[Dataset items]

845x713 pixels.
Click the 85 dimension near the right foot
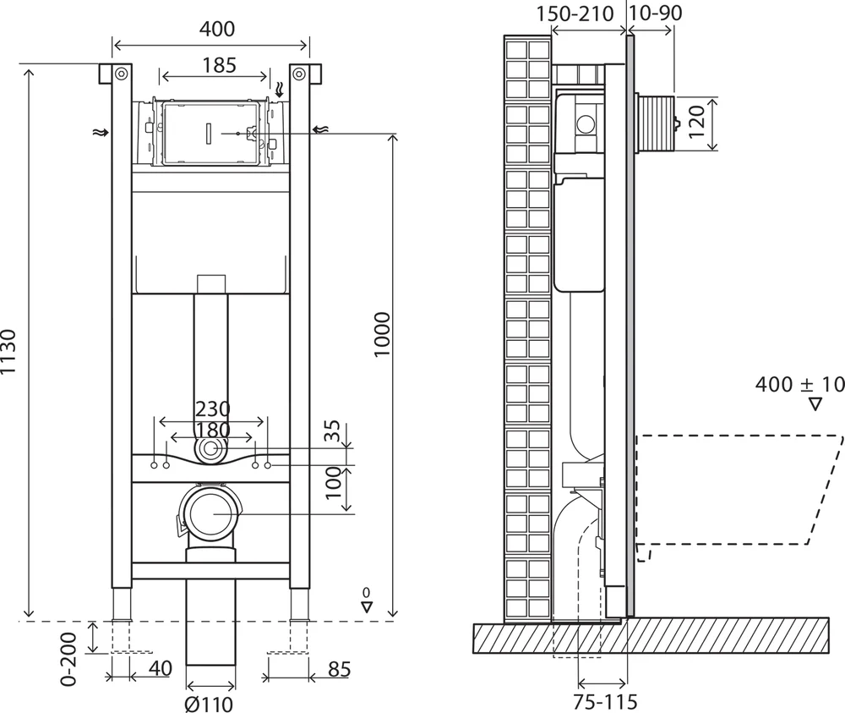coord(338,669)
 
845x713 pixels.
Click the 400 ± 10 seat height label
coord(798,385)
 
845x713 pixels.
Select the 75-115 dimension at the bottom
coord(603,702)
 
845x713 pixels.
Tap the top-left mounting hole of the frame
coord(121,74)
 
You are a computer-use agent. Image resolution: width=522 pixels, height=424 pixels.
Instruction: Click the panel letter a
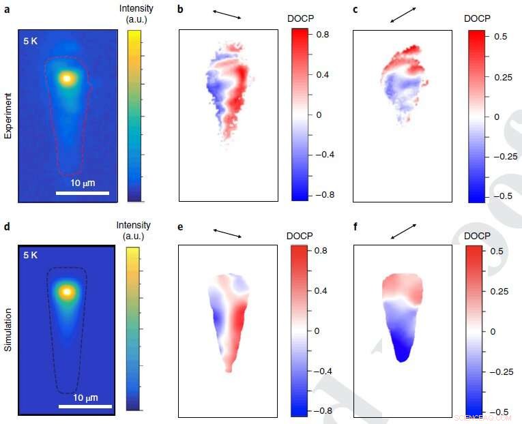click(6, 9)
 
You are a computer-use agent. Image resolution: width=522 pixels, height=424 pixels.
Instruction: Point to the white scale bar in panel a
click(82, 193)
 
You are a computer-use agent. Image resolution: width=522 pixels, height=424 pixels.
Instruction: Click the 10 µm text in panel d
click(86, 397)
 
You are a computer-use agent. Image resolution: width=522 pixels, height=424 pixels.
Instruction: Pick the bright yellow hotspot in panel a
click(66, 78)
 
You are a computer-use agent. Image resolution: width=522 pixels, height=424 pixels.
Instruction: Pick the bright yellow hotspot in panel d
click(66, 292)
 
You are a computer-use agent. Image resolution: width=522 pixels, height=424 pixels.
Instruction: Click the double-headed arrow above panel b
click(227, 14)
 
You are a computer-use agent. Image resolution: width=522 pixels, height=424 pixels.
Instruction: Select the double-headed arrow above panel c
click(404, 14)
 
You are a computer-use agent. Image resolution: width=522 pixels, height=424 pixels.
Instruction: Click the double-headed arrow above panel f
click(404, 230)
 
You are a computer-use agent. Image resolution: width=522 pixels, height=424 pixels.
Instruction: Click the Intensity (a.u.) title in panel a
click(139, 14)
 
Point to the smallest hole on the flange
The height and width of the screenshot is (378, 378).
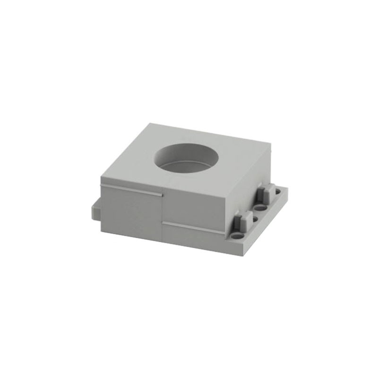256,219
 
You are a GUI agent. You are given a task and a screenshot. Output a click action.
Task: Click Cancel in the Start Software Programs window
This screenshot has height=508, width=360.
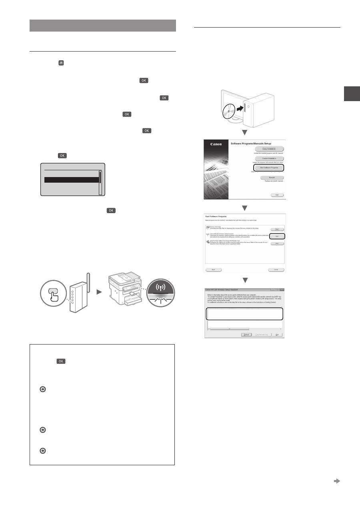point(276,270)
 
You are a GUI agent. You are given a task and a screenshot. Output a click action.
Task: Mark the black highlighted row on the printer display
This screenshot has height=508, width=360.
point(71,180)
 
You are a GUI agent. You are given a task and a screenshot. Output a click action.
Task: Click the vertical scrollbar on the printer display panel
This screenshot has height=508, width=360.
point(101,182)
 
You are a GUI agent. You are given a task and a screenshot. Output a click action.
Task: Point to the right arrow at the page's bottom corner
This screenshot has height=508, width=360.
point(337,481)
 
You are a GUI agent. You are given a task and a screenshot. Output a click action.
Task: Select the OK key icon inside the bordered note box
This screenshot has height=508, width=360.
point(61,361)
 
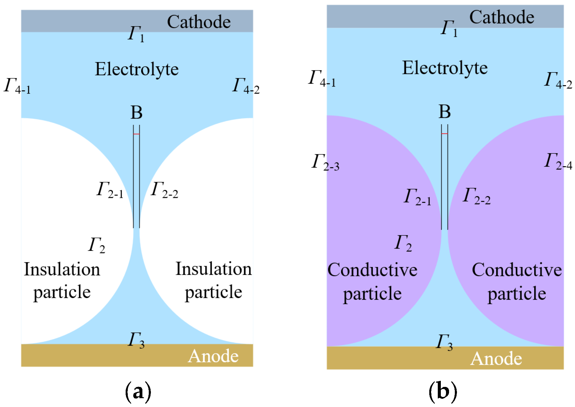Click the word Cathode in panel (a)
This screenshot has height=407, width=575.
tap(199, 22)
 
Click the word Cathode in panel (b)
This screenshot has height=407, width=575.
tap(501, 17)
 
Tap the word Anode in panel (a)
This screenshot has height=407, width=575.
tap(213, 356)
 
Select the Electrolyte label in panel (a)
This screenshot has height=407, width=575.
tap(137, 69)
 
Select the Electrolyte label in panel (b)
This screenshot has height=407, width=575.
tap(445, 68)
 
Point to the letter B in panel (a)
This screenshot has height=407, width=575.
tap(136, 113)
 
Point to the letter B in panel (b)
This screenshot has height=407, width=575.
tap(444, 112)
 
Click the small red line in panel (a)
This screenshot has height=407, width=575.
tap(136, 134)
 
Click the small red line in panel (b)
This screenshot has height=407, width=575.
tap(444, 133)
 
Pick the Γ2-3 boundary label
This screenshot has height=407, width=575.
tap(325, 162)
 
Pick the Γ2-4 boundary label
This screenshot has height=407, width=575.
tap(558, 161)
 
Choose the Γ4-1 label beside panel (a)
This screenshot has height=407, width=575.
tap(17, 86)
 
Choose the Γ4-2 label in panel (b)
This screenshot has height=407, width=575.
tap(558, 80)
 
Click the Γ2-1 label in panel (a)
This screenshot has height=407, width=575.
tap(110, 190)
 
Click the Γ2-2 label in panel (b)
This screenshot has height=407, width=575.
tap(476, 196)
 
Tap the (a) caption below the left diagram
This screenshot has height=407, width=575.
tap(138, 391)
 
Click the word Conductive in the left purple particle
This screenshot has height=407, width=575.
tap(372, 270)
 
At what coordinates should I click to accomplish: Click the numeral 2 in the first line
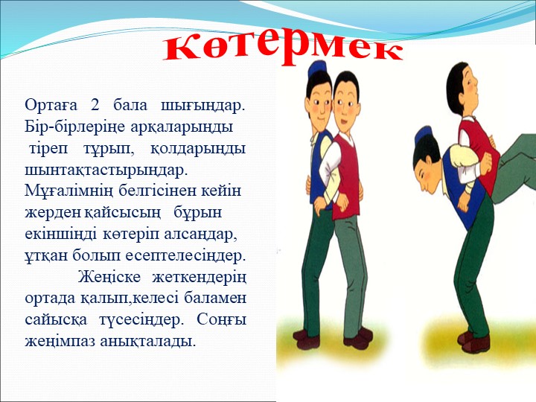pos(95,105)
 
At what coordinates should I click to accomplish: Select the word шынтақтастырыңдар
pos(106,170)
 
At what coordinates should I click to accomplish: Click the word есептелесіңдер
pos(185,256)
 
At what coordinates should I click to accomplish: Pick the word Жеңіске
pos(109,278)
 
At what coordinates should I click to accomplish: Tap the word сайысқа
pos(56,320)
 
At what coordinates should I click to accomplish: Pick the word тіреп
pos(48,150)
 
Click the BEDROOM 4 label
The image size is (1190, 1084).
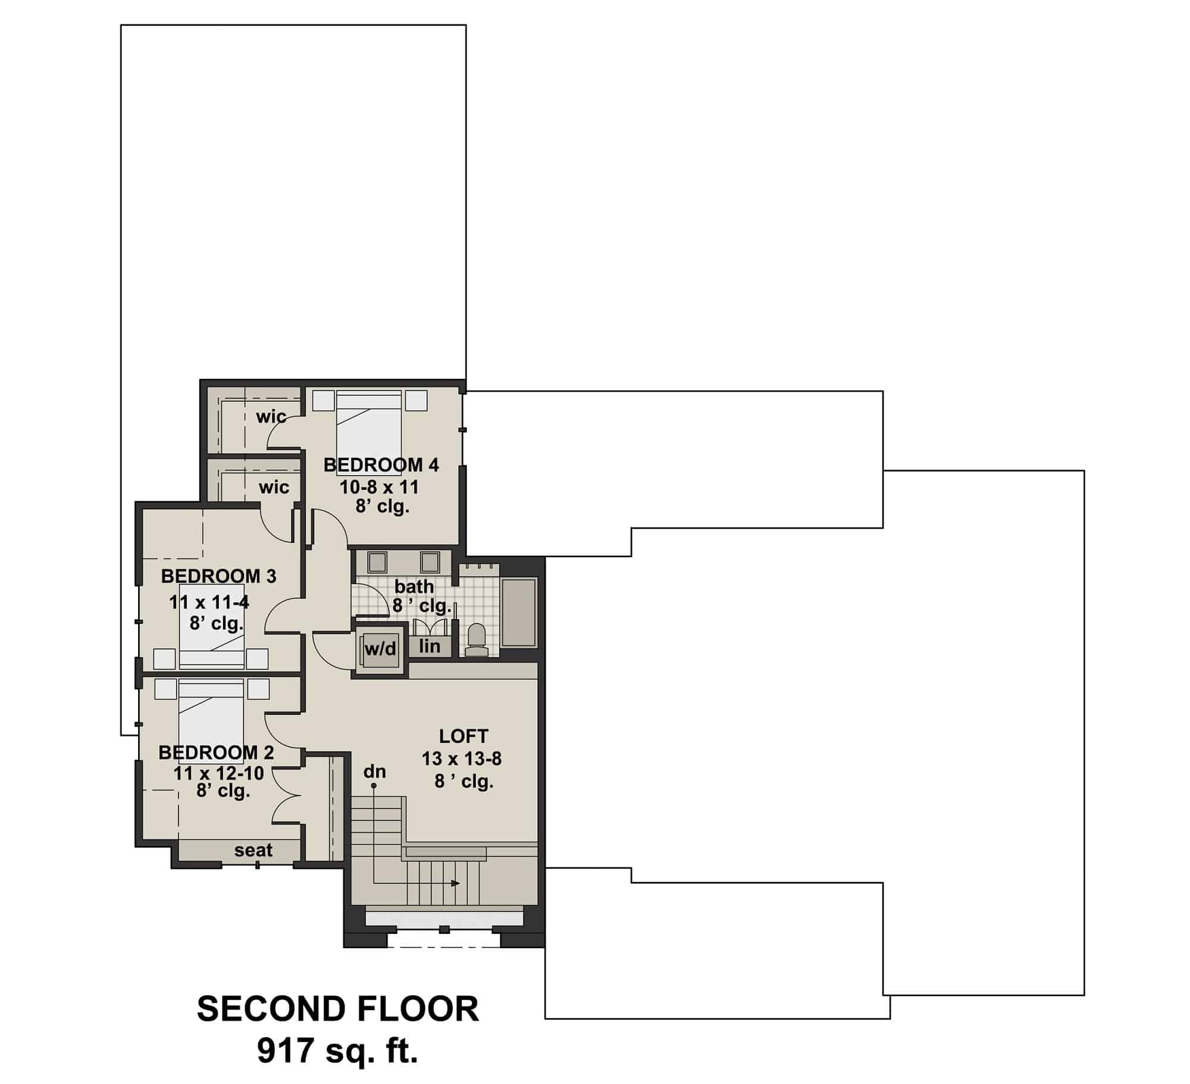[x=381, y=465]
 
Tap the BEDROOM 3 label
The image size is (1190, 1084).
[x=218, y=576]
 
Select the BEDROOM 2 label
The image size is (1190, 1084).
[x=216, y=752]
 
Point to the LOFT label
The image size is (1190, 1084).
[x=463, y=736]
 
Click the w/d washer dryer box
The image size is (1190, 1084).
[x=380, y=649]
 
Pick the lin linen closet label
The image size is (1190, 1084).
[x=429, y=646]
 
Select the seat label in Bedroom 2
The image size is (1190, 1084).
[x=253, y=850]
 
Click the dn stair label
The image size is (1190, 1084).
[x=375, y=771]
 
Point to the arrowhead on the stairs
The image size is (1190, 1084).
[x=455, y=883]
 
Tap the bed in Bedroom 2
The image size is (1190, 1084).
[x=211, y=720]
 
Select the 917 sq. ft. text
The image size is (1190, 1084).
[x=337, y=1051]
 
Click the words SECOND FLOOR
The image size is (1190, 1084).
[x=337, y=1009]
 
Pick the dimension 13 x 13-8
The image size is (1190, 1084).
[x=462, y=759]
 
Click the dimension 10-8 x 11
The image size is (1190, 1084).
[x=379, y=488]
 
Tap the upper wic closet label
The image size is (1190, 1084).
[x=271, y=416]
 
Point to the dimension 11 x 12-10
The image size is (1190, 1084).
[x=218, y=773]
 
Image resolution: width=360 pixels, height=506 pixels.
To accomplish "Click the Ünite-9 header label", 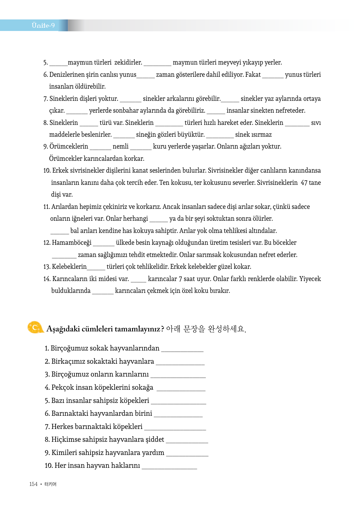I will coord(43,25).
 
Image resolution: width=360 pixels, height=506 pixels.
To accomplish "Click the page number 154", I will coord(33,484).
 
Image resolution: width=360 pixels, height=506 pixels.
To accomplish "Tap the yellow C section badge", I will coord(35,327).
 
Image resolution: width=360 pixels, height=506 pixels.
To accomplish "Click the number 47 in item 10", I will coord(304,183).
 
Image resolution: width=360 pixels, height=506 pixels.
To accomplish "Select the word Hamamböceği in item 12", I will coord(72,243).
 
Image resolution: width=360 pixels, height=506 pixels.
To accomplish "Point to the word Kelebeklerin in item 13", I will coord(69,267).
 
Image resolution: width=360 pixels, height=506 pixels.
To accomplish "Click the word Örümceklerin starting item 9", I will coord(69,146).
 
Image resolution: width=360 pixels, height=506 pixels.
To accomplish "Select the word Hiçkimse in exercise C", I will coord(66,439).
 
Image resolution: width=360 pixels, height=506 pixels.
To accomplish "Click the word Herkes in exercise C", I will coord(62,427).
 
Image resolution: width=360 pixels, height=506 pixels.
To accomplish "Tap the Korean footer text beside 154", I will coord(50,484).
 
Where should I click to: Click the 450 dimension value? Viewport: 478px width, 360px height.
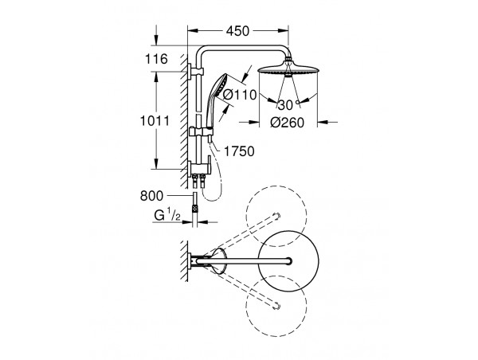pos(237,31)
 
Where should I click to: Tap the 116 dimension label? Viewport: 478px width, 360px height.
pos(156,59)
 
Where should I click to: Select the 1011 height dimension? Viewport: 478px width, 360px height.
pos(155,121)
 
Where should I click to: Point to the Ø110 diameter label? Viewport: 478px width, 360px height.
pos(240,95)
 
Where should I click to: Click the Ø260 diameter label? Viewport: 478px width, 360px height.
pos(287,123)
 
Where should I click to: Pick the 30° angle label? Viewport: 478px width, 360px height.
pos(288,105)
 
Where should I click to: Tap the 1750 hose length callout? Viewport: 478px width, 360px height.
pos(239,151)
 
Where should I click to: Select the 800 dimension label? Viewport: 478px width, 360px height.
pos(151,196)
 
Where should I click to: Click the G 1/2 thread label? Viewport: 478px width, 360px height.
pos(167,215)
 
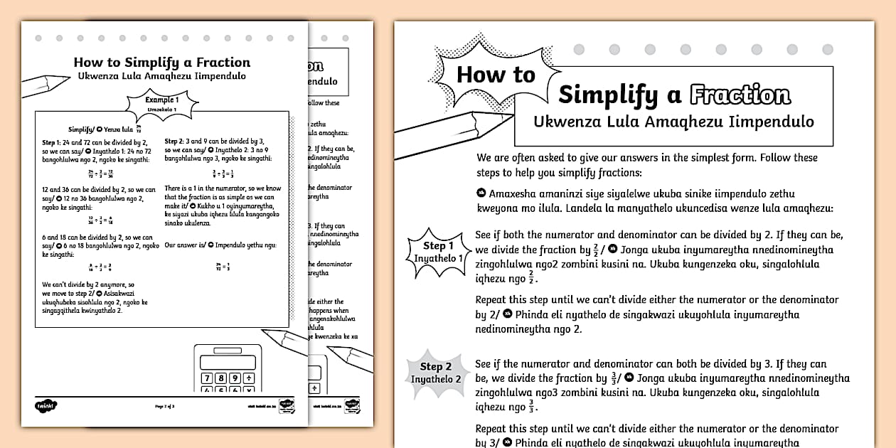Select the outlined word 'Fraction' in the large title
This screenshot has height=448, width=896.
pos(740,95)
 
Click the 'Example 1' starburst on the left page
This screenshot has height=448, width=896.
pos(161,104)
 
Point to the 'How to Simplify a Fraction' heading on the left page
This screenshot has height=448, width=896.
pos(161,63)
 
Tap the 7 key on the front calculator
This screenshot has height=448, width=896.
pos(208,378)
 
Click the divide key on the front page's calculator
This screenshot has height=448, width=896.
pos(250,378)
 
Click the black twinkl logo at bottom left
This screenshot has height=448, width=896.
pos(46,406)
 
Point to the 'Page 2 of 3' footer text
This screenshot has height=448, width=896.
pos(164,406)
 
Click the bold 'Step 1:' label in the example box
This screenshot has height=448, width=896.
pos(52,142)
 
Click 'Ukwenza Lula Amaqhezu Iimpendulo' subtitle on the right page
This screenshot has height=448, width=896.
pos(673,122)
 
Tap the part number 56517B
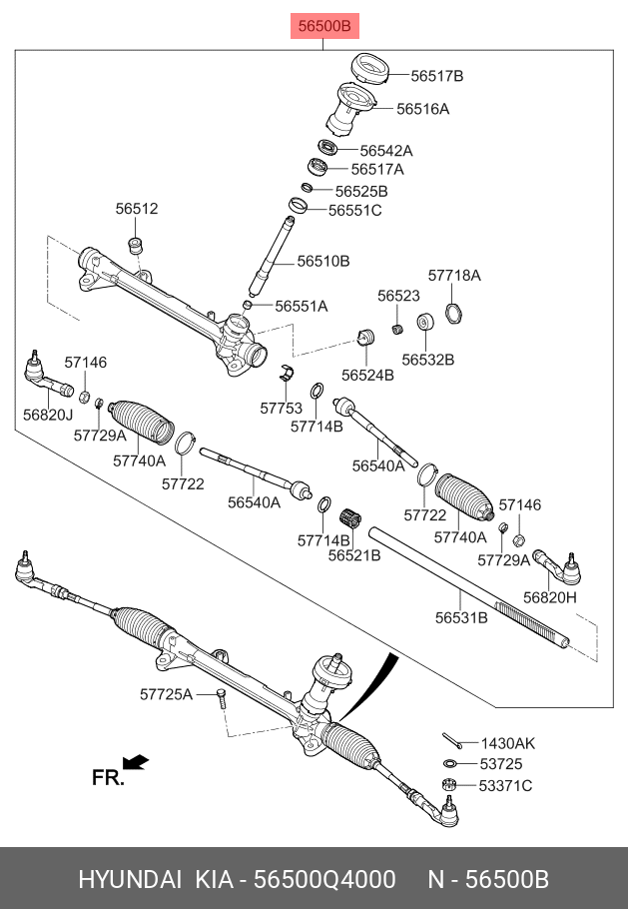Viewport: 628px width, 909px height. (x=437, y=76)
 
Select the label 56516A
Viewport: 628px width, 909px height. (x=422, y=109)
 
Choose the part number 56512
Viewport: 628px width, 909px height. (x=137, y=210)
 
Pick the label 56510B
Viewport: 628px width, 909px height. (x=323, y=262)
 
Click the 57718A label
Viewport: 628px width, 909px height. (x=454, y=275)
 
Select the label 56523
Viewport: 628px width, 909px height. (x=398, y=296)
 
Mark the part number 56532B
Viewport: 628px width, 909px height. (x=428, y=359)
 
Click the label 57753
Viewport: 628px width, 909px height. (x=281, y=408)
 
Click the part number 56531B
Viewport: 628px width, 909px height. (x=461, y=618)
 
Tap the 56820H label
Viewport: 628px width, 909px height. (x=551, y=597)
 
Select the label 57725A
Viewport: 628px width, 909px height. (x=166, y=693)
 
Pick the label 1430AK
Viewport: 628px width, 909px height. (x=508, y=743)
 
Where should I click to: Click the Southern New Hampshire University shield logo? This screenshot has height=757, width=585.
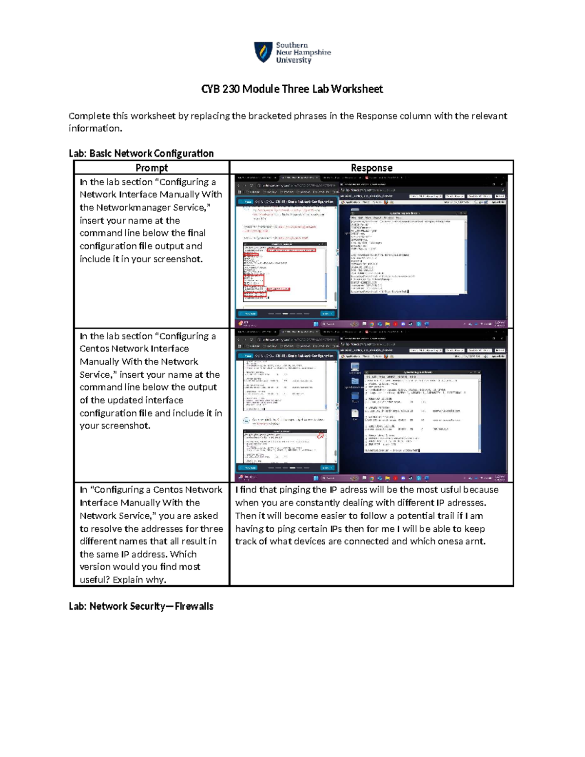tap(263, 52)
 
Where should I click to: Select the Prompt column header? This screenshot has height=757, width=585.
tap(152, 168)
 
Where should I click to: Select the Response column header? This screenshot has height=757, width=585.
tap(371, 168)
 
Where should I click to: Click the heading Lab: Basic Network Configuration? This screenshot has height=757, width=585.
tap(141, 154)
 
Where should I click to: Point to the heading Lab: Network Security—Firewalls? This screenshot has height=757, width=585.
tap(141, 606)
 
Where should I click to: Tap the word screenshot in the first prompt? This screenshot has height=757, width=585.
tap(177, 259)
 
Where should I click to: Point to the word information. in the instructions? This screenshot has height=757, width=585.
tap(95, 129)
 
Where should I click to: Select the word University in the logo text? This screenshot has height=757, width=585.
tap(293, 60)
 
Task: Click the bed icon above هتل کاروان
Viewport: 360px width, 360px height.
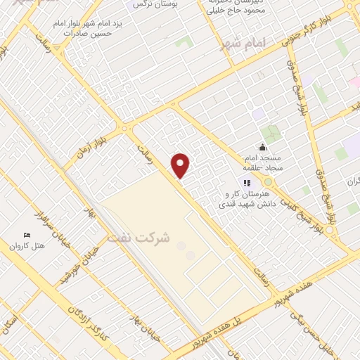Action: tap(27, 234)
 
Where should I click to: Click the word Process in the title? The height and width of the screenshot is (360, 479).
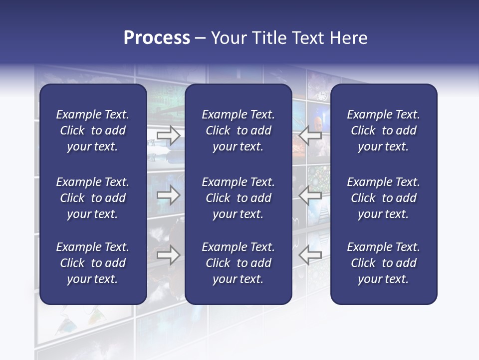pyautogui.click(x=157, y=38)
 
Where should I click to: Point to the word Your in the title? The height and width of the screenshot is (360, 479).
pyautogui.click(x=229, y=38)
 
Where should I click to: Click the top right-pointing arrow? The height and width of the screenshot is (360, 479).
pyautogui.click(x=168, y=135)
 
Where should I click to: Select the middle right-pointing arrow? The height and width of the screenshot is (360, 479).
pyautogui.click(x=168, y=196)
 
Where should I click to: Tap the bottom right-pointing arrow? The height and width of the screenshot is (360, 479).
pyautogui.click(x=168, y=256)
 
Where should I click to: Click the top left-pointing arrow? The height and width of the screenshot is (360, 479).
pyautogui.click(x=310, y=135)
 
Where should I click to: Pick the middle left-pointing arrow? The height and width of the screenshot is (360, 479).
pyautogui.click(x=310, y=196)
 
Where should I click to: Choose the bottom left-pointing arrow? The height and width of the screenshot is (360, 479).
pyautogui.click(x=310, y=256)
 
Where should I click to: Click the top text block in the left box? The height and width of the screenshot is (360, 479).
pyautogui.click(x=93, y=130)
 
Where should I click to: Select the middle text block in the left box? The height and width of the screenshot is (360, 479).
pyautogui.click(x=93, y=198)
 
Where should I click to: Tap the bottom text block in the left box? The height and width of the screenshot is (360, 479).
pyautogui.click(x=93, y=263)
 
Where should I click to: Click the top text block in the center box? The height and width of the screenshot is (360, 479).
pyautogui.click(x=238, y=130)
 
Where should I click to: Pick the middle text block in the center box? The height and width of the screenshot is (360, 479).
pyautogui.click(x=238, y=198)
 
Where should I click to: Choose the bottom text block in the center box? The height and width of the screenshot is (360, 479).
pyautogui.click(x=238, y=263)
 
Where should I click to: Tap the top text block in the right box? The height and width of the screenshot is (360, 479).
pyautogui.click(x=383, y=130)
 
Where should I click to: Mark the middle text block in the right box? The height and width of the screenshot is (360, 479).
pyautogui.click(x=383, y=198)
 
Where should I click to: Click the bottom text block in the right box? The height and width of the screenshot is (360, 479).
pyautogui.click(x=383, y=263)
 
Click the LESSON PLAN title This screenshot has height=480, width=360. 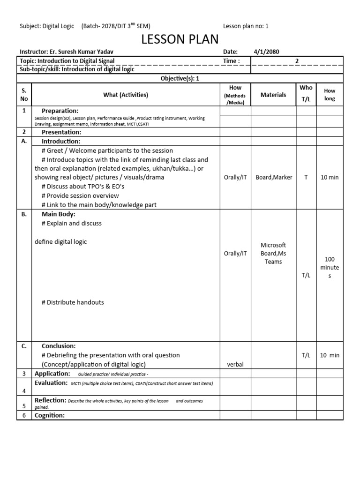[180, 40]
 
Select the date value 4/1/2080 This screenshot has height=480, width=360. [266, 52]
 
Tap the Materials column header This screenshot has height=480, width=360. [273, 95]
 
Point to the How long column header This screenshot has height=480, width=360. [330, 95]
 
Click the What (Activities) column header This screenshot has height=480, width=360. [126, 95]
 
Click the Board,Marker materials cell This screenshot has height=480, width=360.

## Exercise directions
Copy the data above word for word, from the line with "the word тіреп" to the line with "[x=375, y=771]", including both of those lines. Leave the pictures out of your copy.

## Result of the task
At what coordinates should I click to accomplish: Pick the word тіреп
pos(48,150)
 
Click the BEDROOM 4 label
The image size is (1190, 1084).
[x=381, y=465]
 
Tap the BEDROOM 3 label
The image size is (1190, 1084).
[x=218, y=576]
 
Select the BEDROOM 2 label
The image size is (1190, 1084).
[x=216, y=752]
 
Point to the LOFT label
The image size is (1190, 1084).
[x=463, y=736]
 
Click the w/d washer dryer box
The image size is (1190, 1084).
[x=380, y=649]
 
Pick the lin linen closet label
The image size is (1190, 1084).
[x=429, y=646]
 
Select the seat label in Bedroom 2
The image size is (1190, 1084).
[x=253, y=850]
 
Click the dn stair label
The image size is (1190, 1084).
[x=375, y=771]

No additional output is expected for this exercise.